Problem description:
For each record below, give an exact transcription.

(Stored data)
-.-.-

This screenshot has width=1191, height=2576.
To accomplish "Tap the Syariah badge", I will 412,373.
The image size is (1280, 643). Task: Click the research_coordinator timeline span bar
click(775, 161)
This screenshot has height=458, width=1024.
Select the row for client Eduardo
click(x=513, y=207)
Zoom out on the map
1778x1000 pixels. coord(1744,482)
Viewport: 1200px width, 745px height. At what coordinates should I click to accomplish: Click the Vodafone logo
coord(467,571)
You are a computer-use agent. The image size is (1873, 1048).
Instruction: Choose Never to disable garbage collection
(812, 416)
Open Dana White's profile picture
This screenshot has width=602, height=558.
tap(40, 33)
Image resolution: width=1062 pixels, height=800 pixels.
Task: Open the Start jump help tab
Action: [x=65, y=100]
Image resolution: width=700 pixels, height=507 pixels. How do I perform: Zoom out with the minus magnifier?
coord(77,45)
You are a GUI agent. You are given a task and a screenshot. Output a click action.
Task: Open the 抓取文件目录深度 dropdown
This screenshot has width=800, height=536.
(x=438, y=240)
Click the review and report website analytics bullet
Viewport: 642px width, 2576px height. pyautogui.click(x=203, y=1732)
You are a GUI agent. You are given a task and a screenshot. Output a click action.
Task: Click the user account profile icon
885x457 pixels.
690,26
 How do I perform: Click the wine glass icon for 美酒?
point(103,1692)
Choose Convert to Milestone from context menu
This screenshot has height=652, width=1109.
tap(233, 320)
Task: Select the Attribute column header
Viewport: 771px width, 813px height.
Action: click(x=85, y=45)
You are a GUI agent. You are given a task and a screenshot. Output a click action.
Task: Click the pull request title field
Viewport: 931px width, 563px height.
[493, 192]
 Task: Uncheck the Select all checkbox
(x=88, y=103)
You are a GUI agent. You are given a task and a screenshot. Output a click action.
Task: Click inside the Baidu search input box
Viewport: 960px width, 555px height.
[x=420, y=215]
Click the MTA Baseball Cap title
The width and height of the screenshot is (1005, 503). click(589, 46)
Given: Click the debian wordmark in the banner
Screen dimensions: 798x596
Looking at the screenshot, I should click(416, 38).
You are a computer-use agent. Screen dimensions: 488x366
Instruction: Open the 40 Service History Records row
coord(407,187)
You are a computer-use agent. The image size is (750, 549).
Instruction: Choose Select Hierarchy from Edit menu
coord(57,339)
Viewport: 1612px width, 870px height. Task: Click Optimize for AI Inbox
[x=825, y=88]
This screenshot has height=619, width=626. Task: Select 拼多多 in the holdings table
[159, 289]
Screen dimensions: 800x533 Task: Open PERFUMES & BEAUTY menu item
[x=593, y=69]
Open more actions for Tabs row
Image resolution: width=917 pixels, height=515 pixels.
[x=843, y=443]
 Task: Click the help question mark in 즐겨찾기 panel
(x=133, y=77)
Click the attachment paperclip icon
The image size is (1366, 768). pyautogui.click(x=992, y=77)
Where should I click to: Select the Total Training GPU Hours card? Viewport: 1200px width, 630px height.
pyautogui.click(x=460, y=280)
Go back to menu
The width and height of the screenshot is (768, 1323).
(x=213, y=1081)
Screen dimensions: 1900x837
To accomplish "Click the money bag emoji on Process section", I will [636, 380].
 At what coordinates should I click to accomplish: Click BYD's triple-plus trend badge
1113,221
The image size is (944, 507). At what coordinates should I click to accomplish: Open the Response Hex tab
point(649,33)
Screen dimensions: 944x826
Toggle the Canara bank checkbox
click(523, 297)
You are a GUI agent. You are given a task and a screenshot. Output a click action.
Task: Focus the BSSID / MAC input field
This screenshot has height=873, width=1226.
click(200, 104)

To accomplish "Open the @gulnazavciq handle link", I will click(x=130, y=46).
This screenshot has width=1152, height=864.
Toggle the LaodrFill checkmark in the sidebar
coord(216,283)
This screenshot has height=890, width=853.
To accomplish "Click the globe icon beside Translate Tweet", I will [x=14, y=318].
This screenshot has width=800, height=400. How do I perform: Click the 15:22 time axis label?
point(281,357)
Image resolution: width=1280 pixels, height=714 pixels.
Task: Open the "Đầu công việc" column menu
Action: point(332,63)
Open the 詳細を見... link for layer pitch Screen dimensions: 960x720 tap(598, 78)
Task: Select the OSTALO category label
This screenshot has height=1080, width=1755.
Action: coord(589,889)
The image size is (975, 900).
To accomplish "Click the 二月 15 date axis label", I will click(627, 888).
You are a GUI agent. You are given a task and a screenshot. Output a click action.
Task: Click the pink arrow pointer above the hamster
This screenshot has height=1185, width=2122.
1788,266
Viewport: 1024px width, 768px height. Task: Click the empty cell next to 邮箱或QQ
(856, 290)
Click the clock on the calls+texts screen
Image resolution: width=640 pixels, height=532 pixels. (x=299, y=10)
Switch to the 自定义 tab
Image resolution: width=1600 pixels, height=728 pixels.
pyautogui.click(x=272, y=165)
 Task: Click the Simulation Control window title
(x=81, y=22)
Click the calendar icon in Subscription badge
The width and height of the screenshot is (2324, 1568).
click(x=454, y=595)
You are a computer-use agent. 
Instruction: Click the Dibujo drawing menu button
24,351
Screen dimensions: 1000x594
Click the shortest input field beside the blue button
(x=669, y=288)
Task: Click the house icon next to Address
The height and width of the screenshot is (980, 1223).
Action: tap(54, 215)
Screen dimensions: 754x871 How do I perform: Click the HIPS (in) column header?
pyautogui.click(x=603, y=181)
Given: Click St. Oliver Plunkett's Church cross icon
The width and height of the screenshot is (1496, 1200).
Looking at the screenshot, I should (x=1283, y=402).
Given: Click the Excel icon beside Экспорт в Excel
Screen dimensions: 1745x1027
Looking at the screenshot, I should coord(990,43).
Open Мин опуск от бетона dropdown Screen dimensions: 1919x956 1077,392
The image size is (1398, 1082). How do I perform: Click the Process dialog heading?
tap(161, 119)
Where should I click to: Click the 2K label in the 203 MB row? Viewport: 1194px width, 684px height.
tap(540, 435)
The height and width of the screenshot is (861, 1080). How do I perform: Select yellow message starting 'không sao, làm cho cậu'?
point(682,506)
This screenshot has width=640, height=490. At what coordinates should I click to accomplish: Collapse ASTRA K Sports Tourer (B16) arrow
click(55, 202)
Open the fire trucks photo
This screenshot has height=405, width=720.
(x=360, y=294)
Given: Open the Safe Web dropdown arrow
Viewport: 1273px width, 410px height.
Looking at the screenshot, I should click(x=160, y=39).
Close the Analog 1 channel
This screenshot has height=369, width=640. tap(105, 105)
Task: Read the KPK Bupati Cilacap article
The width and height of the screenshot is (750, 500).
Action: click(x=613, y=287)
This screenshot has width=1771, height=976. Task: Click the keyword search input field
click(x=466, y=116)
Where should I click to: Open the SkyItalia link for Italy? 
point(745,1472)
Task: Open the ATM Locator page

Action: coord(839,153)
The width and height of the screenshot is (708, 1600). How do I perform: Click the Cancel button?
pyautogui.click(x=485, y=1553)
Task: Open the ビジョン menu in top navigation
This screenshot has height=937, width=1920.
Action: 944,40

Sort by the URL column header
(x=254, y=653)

-.-.-

Written response:
This screenshot has width=1191, height=2576.
To accomplish "Tap the Syariah badge", I will 412,373.
The image size is (1280, 643). Task: Click the research_coordinator timeline span bar
click(775, 161)
This screenshot has height=458, width=1024.
Select the row for client Eduardo
click(x=513, y=207)
Zoom out on the map
1778x1000 pixels. coord(1744,482)
Viewport: 1200px width, 745px height. At what coordinates should I click to accomplish: Click the Vodafone logo
coord(467,571)
You are a computer-use agent. The image size is (1873, 1048).
Instruction: Choose Never to disable garbage collection
(812, 416)
Open Dana White's profile picture
This screenshot has width=602, height=558.
tap(40, 33)
Image resolution: width=1062 pixels, height=800 pixels.
Task: Open the Start jump help tab
Action: [x=65, y=100]
Image resolution: width=700 pixels, height=507 pixels. How do I perform: Zoom out with the minus magnifier?
coord(77,45)
You are a GUI agent. You are given a task and a screenshot. Output a click action.
Task: Open the 抓取文件目录深度 dropdown
This screenshot has width=800, height=536.
(x=438, y=240)
Click the review and report website analytics bullet
Viewport: 642px width, 2576px height. pyautogui.click(x=203, y=1732)
You are a GUI agent. You are given a task and a screenshot. Output a click action.
Task: Click the user account profile icon
885x457 pixels.
690,26
 How do I perform: Click the wine glass icon for 美酒?
point(103,1692)
Choose Convert to Milestone from context menu
This screenshot has height=652, width=1109.
tap(233, 320)
Task: Select the Attribute column header
Viewport: 771px width, 813px height.
Action: click(x=85, y=45)
You are a GUI agent. You are given a task and a screenshot. Output a click action.
Task: Click the pull request title field
Viewport: 931px width, 563px height.
[493, 192]
 Task: Uncheck the Select all checkbox
(x=88, y=103)
You are a GUI agent. You are given a task and a screenshot. Output a click action.
Task: Click inside the Baidu search input box
Viewport: 960px width, 555px height.
[x=420, y=215]
Click the MTA Baseball Cap title
The width and height of the screenshot is (1005, 503). click(589, 46)
Given: Click the debian wordmark in the banner
Screen dimensions: 798x596
Looking at the screenshot, I should click(416, 38).
You are a computer-use agent. Screen dimensions: 488x366
Instruction: Open the 40 Service History Records row
coord(407,187)
You are a computer-use agent. The image size is (750, 549).
Instruction: Choose Select Hierarchy from Edit menu
coord(57,339)
Viewport: 1612px width, 870px height. Task: Click Optimize for AI Inbox
[x=825, y=88]
This screenshot has height=619, width=626. Task: Select 拼多多 in the holdings table
[159, 289]
Screen dimensions: 800x533 Task: Open PERFUMES & BEAUTY menu item
[x=593, y=69]
Open more actions for Tabs row
Image resolution: width=917 pixels, height=515 pixels.
[x=843, y=443]
 Task: Click the help question mark in 즐겨찾기 panel
(x=133, y=77)
Click the attachment paperclip icon
The image size is (1366, 768). pyautogui.click(x=992, y=77)
Where should I click to: Select the Total Training GPU Hours card? Viewport: 1200px width, 630px height.
pyautogui.click(x=460, y=280)
Go back to menu
The width and height of the screenshot is (768, 1323).
(x=213, y=1081)
Screen dimensions: 1900x837
To accomplish "Click the money bag emoji on Process section", I will [636, 380].
 At what coordinates should I click to accomplish: Click BYD's triple-plus trend badge
1113,221
The image size is (944, 507). At what coordinates should I click to accomplish: Open the Response Hex tab
point(649,33)
Screen dimensions: 944x826
Toggle the Canara bank checkbox
click(523, 297)
You are a GUI agent. You are given a task and a screenshot. Output a click action.
Task: Focus the BSSID / MAC input field
This screenshot has height=873, width=1226.
click(200, 104)

To accomplish "Open the @gulnazavciq handle link", I will click(x=130, y=46).
This screenshot has width=1152, height=864.
Toggle the LaodrFill checkmark in the sidebar
coord(216,283)
This screenshot has height=890, width=853.
To accomplish "Click the globe icon beside Translate Tweet", I will [x=14, y=318].
This screenshot has width=800, height=400. How do I perform: Click the 15:22 time axis label?
point(281,357)
Image resolution: width=1280 pixels, height=714 pixels.
Task: Open the "Đầu công việc" column menu
Action: point(332,63)
Open the 詳細を見... link for layer pitch Screen dimensions: 960x720 tap(598, 78)
Task: Select the OSTALO category label
This screenshot has height=1080, width=1755.
Action: coord(589,889)
The image size is (975, 900).
To accomplish "Click the 二月 15 date axis label", I will click(627, 888).
You are a GUI agent. You are given a task and a screenshot. Output a click action.
Task: Click the pink arrow pointer above the hamster
This screenshot has height=1185, width=2122.
1788,266
Viewport: 1024px width, 768px height. Task: Click the empty cell next to 邮箱或QQ
(856, 290)
Click the clock on the calls+texts screen
Image resolution: width=640 pixels, height=532 pixels. (x=299, y=10)
Switch to the 自定义 tab
Image resolution: width=1600 pixels, height=728 pixels.
pyautogui.click(x=272, y=165)
 Task: Click the Simulation Control window title
(x=81, y=22)
Click the calendar icon in Subscription badge
The width and height of the screenshot is (2324, 1568).
click(x=454, y=595)
You are a computer-use agent. 
Instruction: Click the Dibujo drawing menu button
24,351
Screen dimensions: 1000x594
Click the shortest input field beside the blue button
(x=669, y=288)
Task: Click the house icon next to Address
The height and width of the screenshot is (980, 1223).
Action: tap(54, 215)
Screen dimensions: 754x871 How do I perform: Click the HIPS (in) column header?
pyautogui.click(x=603, y=181)
Given: Click St. Oliver Plunkett's Church cross icon
The width and height of the screenshot is (1496, 1200).
Looking at the screenshot, I should (x=1283, y=402).
Given: Click the Excel icon beside Экспорт в Excel
Screen dimensions: 1745x1027
Looking at the screenshot, I should coord(990,43).
Open Мин опуск от бетона dropdown Screen dimensions: 1919x956 1077,392
The image size is (1398, 1082). How do I perform: Click the Process dialog heading?
tap(161, 119)
Where should I click to: Click the 2K label in the 203 MB row? Viewport: 1194px width, 684px height.
tap(540, 435)
The height and width of the screenshot is (861, 1080). How do I perform: Select yellow message starting 'không sao, làm cho cậu'?
point(682,506)
This screenshot has width=640, height=490. At what coordinates should I click to accomplish: Collapse ASTRA K Sports Tourer (B16) arrow
click(55, 202)
Open the fire trucks photo
This screenshot has height=405, width=720.
(x=360, y=294)
Given: Open the Safe Web dropdown arrow
Viewport: 1273px width, 410px height.
Looking at the screenshot, I should click(x=160, y=39).
Close the Analog 1 channel
This screenshot has height=369, width=640. tap(105, 105)
Task: Read the KPK Bupati Cilacap article
The width and height of the screenshot is (750, 500).
Action: click(x=613, y=287)
This screenshot has width=1771, height=976. Task: Click the keyword search input field
click(x=466, y=116)
Where should I click to: Open the SkyItalia link for Italy? 
point(745,1472)
Task: Open the ATM Locator page

Action: coord(839,153)
The width and height of the screenshot is (708, 1600). How do I perform: Click the Cancel button?
pyautogui.click(x=485, y=1553)
Task: Open the ビジョン menu in top navigation
This screenshot has height=937, width=1920.
Action: 944,40

Sort by the URL column header
(x=254, y=653)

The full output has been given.